Congrats CelticStar, we're pretty close :)

:cry::cry::cry::cry: Almost every time I go to the cemetery I see a new grave, it breaks me inside:cry::cry::cry: I know we need to move on, the thing is people who have NEVER been through this can talk all they want, they will never know how hard it is to "Move On" from loosing your child . Everything was fine with me not one indication and then she was gone, :cry::cry: it is easy for people to tell us not to worry but if I do get pregnant I will worry and that worry will never leave me. But that is me.
XOXOOX I agree with everything you have said.XOXOOO :hugs::hugs::hugs:
 
I don't know if the statistics are actually right seeing as when you read all the pregnancy development stages online you can guarantee every single one says that after 12 weeks the risk of m/c is 1%. To be honest, I reckon it's a bit more than this and until it happened to be mid term I couldn't quite believe how many woman were going through the same thing as I was and at around the same time. At first I felt like a freak that had let my baby down (we never found out why it happened).

It's sad that every time I go to visit my boy's memorial there is always 2,3 maybe even 4 new plots filled :(

But yes you have to move on. I don't feel worried or even stressed now I'm pregnant again, I guess I have just accepted that what will be will be. It's like I've said to my partner, if we can deal with what we did in June then we can cope with anything.

Congrats CelticStar, we're pretty close :)

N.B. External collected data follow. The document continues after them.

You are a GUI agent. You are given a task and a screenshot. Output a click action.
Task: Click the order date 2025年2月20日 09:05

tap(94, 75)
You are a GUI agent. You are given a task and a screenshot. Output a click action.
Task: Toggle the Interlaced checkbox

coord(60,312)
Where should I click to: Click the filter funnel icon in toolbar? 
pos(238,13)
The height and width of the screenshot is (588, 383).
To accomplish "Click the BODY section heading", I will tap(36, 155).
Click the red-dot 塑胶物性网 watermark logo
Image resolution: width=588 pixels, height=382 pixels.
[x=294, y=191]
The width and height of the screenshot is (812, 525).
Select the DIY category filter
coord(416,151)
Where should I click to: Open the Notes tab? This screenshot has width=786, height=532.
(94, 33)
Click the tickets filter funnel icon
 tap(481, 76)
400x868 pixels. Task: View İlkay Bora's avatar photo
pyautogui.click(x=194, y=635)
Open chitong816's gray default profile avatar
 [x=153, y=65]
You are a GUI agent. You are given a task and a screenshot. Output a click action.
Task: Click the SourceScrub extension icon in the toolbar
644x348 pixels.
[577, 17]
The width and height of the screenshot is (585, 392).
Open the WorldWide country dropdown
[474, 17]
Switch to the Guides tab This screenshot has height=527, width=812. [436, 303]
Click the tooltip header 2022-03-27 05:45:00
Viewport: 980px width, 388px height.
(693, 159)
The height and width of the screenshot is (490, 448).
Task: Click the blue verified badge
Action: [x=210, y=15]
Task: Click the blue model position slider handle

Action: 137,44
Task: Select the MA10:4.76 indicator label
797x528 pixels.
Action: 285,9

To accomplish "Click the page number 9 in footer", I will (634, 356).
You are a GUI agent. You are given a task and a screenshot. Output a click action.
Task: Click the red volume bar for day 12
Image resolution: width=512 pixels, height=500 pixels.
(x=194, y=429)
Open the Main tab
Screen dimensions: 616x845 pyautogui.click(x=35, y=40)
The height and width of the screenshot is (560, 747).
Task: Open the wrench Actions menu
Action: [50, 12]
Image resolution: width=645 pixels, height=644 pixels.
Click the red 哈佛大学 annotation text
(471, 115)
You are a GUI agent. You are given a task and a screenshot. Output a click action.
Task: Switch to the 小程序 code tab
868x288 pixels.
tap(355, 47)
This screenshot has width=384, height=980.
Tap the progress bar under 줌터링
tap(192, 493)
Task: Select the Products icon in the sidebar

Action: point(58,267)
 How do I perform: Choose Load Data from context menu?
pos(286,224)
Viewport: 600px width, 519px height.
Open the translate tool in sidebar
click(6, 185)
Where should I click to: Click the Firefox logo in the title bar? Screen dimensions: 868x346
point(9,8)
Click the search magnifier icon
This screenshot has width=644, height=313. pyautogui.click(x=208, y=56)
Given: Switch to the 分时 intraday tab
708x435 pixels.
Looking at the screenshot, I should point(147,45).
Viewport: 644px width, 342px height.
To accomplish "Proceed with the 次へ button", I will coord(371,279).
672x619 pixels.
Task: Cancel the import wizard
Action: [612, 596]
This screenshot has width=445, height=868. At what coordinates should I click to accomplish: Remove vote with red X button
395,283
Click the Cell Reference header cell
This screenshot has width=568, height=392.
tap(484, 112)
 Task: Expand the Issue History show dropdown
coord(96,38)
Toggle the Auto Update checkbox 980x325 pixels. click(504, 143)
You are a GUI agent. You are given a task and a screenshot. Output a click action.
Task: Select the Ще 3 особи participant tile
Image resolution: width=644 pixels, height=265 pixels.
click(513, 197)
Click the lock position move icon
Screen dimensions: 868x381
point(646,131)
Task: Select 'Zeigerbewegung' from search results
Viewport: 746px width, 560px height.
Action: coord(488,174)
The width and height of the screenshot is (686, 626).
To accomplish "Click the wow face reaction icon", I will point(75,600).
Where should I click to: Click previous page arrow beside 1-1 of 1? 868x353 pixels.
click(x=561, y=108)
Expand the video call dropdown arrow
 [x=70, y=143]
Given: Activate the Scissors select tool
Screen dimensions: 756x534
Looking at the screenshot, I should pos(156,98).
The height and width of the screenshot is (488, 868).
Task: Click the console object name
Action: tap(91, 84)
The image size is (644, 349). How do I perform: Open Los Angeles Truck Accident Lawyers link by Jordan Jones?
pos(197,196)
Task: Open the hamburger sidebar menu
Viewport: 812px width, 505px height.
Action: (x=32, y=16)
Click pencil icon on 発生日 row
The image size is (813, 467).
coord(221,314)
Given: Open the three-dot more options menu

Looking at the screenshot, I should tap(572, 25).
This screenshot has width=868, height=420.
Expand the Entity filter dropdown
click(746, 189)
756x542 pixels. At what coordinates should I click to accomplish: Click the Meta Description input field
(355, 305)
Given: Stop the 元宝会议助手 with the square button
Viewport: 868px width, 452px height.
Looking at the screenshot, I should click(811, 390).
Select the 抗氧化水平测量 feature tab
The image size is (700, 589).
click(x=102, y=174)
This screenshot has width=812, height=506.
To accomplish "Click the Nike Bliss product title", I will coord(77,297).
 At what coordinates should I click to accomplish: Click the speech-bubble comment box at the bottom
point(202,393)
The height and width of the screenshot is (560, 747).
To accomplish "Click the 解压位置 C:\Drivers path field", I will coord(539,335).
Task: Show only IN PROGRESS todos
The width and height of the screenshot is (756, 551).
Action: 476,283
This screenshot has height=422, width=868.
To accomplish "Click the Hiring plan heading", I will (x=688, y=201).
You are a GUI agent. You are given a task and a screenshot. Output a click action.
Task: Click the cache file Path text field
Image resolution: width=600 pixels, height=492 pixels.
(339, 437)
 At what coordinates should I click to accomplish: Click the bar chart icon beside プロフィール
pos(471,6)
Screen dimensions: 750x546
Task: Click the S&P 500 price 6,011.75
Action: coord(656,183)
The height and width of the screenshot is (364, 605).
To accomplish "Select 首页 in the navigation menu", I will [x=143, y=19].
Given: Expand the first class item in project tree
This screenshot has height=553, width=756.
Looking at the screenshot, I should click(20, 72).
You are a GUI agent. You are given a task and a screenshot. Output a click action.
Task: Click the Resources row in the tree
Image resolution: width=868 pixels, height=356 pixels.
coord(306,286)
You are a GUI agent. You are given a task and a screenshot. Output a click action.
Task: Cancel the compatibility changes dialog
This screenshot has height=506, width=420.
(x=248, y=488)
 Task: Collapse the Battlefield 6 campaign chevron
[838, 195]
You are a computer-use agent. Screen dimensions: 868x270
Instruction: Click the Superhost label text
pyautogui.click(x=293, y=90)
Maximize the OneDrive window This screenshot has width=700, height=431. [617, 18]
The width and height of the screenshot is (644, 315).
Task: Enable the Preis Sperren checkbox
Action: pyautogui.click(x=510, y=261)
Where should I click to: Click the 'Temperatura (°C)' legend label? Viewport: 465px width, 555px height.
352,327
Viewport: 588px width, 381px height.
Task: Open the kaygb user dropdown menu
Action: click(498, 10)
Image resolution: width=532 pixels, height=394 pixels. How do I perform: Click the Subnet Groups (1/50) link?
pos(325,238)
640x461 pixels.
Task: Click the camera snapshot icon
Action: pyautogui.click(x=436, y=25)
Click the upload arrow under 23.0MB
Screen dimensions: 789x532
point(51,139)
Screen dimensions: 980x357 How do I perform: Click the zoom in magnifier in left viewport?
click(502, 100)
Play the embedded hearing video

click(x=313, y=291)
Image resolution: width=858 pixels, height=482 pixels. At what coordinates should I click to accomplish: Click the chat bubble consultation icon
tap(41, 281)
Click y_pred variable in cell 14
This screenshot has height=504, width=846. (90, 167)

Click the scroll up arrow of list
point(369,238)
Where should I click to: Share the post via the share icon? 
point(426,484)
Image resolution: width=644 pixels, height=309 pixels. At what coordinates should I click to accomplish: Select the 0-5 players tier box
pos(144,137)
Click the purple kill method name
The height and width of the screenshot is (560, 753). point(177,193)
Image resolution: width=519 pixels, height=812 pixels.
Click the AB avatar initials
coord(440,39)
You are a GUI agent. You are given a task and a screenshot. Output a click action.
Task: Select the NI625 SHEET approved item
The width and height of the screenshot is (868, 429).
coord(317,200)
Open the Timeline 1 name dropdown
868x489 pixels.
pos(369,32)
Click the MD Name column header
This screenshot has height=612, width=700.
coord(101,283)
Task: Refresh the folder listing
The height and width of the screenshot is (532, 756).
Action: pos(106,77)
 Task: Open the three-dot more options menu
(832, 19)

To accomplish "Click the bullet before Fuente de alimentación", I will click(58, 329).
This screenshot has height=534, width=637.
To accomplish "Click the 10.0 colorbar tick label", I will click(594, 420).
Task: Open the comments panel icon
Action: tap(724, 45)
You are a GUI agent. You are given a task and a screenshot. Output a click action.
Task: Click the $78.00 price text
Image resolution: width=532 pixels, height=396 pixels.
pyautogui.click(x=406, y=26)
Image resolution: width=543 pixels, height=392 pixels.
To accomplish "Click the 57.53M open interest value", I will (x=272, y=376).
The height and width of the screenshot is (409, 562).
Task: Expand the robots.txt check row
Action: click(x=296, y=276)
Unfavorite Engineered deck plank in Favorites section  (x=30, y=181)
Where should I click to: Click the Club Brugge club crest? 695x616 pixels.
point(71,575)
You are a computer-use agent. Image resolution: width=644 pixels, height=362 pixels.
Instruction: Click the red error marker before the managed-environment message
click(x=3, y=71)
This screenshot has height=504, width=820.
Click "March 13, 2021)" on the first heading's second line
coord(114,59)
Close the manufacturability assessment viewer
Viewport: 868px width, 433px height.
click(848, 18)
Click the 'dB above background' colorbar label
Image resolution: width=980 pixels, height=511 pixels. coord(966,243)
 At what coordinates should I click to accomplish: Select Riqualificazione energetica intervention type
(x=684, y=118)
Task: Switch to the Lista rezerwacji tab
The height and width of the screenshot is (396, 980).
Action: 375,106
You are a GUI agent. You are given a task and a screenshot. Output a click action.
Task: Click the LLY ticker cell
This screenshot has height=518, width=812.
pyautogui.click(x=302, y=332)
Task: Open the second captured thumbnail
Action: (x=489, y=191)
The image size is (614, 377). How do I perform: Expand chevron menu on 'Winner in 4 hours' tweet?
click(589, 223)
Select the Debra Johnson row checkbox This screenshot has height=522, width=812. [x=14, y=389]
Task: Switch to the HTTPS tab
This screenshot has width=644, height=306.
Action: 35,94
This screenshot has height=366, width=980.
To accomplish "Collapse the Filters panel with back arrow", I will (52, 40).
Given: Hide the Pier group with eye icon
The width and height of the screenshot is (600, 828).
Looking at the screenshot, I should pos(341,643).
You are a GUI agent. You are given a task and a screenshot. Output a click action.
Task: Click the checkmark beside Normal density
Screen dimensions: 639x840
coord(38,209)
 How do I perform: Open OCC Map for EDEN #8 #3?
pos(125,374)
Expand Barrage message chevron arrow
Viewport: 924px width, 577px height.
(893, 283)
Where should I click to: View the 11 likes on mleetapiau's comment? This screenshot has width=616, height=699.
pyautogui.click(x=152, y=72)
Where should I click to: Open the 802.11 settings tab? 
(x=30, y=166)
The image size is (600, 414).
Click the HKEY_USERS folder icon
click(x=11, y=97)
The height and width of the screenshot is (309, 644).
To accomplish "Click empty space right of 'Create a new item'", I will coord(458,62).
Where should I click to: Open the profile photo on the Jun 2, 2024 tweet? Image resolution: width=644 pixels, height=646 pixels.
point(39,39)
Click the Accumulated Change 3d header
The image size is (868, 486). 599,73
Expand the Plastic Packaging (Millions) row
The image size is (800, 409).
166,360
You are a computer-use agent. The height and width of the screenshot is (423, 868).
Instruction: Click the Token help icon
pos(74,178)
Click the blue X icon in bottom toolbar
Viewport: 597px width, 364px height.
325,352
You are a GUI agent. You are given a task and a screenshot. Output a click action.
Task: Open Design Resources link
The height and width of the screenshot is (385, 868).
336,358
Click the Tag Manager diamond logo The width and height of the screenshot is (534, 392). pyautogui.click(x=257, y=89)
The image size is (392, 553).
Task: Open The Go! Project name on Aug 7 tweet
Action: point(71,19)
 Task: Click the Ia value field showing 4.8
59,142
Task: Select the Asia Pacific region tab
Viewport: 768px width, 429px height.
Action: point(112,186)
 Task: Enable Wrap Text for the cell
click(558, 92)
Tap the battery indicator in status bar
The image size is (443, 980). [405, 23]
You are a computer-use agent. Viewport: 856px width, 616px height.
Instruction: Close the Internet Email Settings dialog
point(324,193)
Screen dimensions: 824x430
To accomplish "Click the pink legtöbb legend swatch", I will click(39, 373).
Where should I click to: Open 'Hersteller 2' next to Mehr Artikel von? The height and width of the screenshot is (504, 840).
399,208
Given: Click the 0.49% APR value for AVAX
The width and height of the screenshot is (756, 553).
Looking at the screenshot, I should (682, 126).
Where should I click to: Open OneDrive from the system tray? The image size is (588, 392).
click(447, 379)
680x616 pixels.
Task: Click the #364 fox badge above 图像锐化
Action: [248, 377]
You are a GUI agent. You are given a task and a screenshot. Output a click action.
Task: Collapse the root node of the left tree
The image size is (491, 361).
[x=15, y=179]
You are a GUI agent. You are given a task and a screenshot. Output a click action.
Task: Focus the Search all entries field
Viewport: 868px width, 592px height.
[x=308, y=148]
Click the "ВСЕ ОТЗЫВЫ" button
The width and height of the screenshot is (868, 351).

:cry::cry::cry::cry: Almost every time I go to the cemetery I see a new grave, it breaks me inside:cry::cry::cry: I know we need to move on, the thing is people who have NEVER been through this can talk all they want, they will never know how hard it is to "Move On" from loosing your child . Everything was fine with me not one indication and then she was gone, :cry::cry: it is easy for people to tell us not to worry but if I do get pregnant I will worry and that worry will never leave me. But that is me.
XOXOOX I agree with everything you have said.XOXOOO :hugs::hugs::hugs:

Hun, this is why I can't go in that 1st Tri section. You have all these ladies posting things about how worried they are and then you have threads telling everyone to be happy and stop thinking somethings going to go wrong. It's bloody difficult not to worry! I'm quite happy staying in the TTC and this section and fingers crossed I never have to go through a delivery like I did again but if I do, then at least I'll be more strong and prepared. And I'm sorry if anyone disagrees, but having an early m/c is a heck of alot different to a mid to late term m/c xxxxx
 
Congrats Ladies!!! :happydance::happydance:

That is the best news I've heard in a while.... I am soooo excited for you both...and please don't "hide" from us on this site... You still better keep us updated LOL :hugs:

Happy, Healthy 8 more months!!!! :cloud9:
 
Oh Congrats Celticstar as well, thought I'd said that earlier - sorry! woop-woop I'll be stalking you both xxx
 
I found out today that I'm pregnant again (I'm sorry, I won't go on about it) and while I will still have those worries until after the date I m/c'd last time (14 weeks) I am not going to let those worries spoil my enjoyment of this pregnancy or stress me out so much that I can't look back on the days before 14 weeks and remember them with happiness.

Couldn't have said it better, congratulations.